» **Material erkunden**:
1 > Zähle auf, was laut Lesetext für jemanden gilt, der einen Toten berührt hat.
2 > Fasse den Absatz des Lesetexts, der mit „Die europäischen Ärzte und Wissenschaftler“ beginnt, kürzer als Stichpunktliste zusammen und behalte die wesentlichen Fakten bei.
3 > Zitiere aus dem Lesetext die Stelle, die mit den Worten „Die europäischen Ärzte“ beginnt und mit „(4. Mose 19:11-22).“ endet.

» **Lesetext**:
+ + + + + + +

Die europäischen Ärzte und Wissenschaftler des neunzehnten Jahrhunderts hielten sich für gelehrte Männer, doch lehnten sie — zweifellos unwissentlich — die höhere Weisheit ab, die Jahrtausende zuvor durch die Hygienevorschriften des mosaischen Gesetzes zum Ausdruck kam. In diesem Gesetz wurde erklärt, daß jeder, der einen Toten berührte, unrein wurde und sich einer Reinigung zu unterziehen hatte, indem er sich badete und seine Kleider wusch. Er sollte sieben Tage unrein sein und mußte während dieser Zeit jede körperliche Berührung mit anderen vermeiden. Jeder, den er zufällig berührte, sollte bis zum Abend des betreffenden Tages unrein sein. Durch diese Maßnahmen wurde verhindert, daß Erreger tödlicher Krankheiten von Leichen auf Lebende und von einer Person auf eine andere übertragen wurden (4. Mose 19:11-22).
Man stelle sich vor, wie viele Menschenleben hätten gerettet werden können, wenn die Ärzteschaft des vergangenen Jahrhunderts das mosaische Gesetz als von Gott stammend betrachtet hätte! Zweifellos wäre man dann vorsichtiger mit den Lebenden und den Toten umgegangen.

+ + + + + + +

» **Quelldaten**:
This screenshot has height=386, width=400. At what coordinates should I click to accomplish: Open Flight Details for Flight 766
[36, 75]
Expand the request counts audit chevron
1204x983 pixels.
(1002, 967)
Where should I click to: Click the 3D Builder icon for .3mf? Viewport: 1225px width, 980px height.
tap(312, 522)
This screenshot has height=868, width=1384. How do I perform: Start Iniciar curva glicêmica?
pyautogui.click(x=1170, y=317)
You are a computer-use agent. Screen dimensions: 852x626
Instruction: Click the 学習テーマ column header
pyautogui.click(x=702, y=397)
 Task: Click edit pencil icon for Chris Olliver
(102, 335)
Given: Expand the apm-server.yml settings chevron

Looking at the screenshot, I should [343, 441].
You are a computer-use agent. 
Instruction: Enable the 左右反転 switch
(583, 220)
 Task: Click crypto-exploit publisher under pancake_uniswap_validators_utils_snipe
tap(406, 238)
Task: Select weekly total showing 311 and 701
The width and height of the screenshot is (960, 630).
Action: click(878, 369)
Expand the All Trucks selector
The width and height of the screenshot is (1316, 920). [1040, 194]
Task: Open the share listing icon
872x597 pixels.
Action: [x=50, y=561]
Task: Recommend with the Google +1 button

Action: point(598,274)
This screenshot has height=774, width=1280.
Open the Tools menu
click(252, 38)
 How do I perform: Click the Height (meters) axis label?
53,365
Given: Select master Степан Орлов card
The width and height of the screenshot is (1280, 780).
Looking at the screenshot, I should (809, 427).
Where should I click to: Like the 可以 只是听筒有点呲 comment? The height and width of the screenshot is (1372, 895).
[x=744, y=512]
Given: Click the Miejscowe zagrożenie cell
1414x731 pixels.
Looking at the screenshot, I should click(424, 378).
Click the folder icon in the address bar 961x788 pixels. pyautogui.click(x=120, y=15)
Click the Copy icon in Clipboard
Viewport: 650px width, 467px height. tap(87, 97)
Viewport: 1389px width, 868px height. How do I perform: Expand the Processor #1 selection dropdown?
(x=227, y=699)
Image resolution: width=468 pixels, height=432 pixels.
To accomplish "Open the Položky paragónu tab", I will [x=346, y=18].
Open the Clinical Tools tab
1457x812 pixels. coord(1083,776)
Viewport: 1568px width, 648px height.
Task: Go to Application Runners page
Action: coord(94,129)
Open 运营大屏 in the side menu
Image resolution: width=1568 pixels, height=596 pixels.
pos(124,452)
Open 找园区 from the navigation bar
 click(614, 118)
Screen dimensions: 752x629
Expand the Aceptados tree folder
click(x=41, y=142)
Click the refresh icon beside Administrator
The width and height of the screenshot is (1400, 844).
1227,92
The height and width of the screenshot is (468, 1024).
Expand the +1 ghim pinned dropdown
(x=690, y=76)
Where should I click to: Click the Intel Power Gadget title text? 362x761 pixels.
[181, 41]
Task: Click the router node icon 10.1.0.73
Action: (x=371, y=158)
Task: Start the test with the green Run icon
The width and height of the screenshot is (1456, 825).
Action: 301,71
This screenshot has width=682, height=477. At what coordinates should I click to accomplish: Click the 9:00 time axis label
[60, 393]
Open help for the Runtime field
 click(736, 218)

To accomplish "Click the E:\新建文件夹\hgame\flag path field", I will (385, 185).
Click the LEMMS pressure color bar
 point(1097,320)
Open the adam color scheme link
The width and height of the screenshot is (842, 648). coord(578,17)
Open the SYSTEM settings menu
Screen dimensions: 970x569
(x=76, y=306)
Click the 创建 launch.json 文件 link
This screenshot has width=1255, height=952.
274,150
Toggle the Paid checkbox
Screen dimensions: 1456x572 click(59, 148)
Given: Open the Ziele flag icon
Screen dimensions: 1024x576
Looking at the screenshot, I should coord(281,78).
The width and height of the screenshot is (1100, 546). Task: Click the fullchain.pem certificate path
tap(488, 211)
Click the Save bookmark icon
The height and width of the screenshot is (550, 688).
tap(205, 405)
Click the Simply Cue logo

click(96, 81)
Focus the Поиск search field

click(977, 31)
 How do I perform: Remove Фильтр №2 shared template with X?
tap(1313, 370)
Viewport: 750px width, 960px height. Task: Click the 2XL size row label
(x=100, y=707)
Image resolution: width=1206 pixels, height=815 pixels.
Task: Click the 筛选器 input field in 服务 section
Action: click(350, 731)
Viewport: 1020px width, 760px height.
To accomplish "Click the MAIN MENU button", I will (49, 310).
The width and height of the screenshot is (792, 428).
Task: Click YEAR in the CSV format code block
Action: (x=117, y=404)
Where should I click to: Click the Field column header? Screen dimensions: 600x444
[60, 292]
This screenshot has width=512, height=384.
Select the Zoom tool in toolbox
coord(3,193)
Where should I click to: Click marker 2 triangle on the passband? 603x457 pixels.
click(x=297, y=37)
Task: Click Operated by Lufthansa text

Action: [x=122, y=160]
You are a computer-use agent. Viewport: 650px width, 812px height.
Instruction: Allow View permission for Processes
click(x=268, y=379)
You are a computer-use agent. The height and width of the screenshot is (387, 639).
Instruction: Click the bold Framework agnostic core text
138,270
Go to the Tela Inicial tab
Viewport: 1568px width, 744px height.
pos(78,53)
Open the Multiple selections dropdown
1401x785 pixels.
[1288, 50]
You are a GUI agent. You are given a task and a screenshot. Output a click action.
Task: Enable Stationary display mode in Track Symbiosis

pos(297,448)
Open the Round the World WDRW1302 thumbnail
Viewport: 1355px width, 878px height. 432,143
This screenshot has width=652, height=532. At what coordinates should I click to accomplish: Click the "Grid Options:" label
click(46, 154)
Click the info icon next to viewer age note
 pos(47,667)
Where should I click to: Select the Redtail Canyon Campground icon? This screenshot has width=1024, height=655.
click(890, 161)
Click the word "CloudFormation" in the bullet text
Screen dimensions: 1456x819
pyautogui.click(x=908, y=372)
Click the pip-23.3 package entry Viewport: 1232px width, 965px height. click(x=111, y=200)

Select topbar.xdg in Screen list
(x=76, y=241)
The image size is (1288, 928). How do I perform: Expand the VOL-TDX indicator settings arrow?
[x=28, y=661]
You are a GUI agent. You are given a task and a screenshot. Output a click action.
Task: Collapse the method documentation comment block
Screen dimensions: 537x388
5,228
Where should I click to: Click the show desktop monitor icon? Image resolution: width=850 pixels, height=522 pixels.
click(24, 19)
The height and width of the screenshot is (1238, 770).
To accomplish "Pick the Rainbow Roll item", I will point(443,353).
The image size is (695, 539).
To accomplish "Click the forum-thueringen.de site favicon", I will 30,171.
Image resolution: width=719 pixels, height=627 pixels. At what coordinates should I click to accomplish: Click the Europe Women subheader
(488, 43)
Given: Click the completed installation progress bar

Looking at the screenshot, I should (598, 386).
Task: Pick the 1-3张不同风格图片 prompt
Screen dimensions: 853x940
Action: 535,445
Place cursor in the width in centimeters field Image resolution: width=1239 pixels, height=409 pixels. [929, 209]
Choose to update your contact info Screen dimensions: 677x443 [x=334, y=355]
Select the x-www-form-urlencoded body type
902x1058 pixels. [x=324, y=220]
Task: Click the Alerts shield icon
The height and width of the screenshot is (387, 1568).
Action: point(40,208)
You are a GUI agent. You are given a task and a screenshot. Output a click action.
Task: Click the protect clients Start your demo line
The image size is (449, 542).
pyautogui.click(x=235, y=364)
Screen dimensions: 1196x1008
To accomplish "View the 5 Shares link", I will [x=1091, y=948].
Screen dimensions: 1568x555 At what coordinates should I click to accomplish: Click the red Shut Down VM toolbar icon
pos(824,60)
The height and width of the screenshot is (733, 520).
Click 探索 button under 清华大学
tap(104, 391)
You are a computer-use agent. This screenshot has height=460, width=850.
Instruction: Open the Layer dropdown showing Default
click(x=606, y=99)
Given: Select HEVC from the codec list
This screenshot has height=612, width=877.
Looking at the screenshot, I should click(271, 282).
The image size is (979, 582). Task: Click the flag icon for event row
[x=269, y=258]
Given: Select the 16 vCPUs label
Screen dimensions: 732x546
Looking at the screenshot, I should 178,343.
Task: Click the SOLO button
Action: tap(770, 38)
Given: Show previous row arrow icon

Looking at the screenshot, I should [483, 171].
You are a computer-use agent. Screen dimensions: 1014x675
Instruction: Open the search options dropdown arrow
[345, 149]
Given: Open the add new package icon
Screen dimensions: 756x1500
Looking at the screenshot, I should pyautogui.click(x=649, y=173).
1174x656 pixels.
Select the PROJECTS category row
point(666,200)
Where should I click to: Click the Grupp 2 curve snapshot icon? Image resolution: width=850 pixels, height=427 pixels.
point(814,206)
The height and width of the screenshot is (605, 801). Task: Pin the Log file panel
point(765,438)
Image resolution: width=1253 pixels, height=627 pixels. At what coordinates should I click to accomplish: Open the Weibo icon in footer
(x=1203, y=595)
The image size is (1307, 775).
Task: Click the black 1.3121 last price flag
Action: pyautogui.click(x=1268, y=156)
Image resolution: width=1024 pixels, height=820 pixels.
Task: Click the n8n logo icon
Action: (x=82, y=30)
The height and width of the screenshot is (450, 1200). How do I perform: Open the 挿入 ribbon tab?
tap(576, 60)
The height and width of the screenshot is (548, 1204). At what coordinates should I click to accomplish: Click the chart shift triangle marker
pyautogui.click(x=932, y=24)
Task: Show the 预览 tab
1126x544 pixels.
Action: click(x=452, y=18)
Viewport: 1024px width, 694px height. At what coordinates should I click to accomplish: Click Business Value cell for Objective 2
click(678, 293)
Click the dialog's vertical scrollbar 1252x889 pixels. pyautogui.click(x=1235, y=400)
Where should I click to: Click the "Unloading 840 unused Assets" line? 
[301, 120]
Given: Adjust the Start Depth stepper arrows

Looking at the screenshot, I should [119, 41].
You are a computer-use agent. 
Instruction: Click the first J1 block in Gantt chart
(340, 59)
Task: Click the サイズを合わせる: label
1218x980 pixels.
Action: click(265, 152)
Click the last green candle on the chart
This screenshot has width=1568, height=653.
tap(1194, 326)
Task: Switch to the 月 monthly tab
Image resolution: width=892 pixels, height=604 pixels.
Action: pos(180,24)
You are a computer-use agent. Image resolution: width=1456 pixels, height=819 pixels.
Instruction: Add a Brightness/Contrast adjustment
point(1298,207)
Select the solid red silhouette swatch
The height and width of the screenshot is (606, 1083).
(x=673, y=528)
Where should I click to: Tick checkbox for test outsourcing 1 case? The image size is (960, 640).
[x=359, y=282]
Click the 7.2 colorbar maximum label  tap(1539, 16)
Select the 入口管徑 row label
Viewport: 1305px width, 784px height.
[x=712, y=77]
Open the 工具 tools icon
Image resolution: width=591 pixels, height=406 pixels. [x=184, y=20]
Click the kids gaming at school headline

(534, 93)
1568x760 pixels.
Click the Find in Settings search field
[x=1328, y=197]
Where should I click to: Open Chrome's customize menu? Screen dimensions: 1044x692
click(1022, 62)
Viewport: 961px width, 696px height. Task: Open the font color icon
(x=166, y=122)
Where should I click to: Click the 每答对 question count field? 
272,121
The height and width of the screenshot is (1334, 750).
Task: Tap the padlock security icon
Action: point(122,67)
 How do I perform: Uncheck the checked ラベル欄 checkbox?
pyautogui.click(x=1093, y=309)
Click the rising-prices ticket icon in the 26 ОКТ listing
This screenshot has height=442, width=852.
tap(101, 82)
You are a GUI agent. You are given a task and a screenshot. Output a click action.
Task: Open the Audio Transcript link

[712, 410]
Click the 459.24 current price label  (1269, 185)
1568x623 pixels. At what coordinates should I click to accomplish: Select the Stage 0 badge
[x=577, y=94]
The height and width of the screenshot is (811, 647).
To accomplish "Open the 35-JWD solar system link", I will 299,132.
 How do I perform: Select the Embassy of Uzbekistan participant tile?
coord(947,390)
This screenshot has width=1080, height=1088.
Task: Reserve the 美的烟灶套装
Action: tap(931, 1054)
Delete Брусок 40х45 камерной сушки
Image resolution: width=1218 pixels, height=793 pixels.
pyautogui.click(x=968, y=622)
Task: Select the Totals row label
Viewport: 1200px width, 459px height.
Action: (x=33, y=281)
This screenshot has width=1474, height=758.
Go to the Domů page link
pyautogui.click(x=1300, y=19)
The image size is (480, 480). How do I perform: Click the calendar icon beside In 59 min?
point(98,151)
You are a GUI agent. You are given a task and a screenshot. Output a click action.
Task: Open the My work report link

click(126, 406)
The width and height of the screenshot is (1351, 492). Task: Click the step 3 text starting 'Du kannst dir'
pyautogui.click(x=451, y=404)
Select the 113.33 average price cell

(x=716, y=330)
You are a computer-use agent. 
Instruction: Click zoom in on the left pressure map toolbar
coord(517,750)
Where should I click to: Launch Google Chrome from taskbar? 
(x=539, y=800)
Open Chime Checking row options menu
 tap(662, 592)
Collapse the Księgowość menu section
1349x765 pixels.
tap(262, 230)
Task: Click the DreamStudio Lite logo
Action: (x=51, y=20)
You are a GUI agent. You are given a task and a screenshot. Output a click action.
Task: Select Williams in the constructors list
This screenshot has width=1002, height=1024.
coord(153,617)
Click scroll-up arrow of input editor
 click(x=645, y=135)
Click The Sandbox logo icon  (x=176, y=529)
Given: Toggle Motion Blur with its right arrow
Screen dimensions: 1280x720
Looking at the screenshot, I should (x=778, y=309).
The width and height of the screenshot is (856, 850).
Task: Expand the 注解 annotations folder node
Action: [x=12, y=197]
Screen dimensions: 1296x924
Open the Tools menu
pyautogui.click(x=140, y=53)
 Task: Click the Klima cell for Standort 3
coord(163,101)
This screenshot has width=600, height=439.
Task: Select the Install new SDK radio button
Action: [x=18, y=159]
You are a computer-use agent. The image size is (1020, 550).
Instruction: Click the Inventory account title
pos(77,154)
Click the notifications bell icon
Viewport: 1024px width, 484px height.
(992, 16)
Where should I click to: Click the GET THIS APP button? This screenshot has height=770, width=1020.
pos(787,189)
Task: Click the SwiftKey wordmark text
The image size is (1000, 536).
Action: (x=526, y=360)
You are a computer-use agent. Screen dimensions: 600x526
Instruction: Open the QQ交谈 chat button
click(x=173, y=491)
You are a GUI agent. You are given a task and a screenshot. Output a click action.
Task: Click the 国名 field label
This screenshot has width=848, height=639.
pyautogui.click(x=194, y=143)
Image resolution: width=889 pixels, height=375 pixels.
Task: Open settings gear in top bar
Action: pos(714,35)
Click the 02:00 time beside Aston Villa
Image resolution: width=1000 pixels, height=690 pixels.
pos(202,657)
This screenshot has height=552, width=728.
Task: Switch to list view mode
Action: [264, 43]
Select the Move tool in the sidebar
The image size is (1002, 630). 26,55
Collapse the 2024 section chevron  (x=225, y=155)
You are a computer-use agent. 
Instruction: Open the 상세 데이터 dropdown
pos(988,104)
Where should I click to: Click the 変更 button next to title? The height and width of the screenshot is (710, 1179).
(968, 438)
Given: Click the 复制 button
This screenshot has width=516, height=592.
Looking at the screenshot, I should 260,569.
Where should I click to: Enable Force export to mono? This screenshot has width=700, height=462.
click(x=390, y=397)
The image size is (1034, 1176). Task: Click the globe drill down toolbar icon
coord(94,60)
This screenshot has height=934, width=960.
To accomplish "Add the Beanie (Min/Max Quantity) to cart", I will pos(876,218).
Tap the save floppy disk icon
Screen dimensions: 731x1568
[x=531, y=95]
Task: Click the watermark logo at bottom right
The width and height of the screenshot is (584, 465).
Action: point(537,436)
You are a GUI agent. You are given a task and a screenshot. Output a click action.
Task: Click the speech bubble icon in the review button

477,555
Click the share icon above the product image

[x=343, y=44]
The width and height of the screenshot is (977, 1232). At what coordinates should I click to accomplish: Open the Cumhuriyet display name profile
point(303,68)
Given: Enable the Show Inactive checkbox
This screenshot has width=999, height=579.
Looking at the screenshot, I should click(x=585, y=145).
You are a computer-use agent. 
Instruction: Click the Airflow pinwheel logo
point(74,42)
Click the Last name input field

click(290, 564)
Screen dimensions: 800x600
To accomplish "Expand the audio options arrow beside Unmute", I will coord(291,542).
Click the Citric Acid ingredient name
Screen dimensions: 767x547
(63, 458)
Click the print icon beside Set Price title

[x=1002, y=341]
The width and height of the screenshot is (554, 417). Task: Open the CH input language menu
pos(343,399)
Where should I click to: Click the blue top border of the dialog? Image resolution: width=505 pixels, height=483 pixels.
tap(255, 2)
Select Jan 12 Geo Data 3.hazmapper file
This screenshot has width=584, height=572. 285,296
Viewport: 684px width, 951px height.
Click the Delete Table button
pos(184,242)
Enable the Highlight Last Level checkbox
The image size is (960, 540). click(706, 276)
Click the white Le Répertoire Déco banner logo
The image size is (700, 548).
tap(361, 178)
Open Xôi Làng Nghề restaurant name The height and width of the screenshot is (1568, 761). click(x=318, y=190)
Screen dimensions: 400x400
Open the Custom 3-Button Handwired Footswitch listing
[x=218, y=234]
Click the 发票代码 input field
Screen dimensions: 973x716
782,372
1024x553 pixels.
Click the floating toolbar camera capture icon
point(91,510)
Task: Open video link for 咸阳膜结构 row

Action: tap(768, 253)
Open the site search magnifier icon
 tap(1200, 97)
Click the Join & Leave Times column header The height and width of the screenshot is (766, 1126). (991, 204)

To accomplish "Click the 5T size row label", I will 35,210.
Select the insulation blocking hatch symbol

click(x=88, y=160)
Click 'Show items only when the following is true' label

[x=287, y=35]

+ + + + + + +

» **Lösungen je Aufgabe**:
1 >
- Er muss sich baden.
- Er muss seine Kleider waschen.
- Er ist sieben Tage unrein.
- Er muss während dieser Zeit jede körperliche Berührung mit anderen vermeiden.

2 >
- Europäische Ärzte und Wissenschaftler des 19. Jahrhunderts hielten sich für gelehrt. Sie lehnten aber, wohl unwissentlich, die Weisheit der Hygienevorschriften des mosaischen Gesetzes ab.
- Nach diesem Gesetz wurde unrein, wer einen Toten berührte. Er musste sich baden und seine Kleider waschen.
- Er blieb sieben Tage unrein und musste in dieser Zeit jede körperliche Berührung mit anderen meiden.
- Wen er zufällig berührte, der war bis zum Abend unrein.
- Diese Maßnahmen verhinderten, dass Erreger tödlicher Krankheiten von Leichen auf Lebende und von Mensch zu Mensch übertragen wurden (4. Mose 19:11-22).

3 >
Die europäischen Ärzte und Wissenschaftler des neunzehnten Jahrhunderts hielten sich für gelehrte Männer, doch lehnten sie — zweifellos unwissentlich — die höhere Weisheit ab, die Jahrtausende zuvor durch die Hygienevorschriften des mosaischen Gesetzes zum Ausdruck kam. In diesem Gesetz wurde erklärt, daß jeder, der einen Toten berührte, unrein wurde und sich einer Reinigung zu unterziehen hatte, indem er sich badete und seine Kleider wusch. Er sollte sieben Tage unrein sein und mußte während dieser Zeit jede körperliche Berührung mit anderen vermeiden. Jeder, den er zufällig berührte, sollte bis zum Abend des betreffenden Tages unrein sein. Durch diese Maßnahmen wurde verhindert, daß Erreger tödlicher Krankheiten von Leichen auf Lebende und von einer Person auf eine andere übertragen wurden (4. Mose 19:11-22).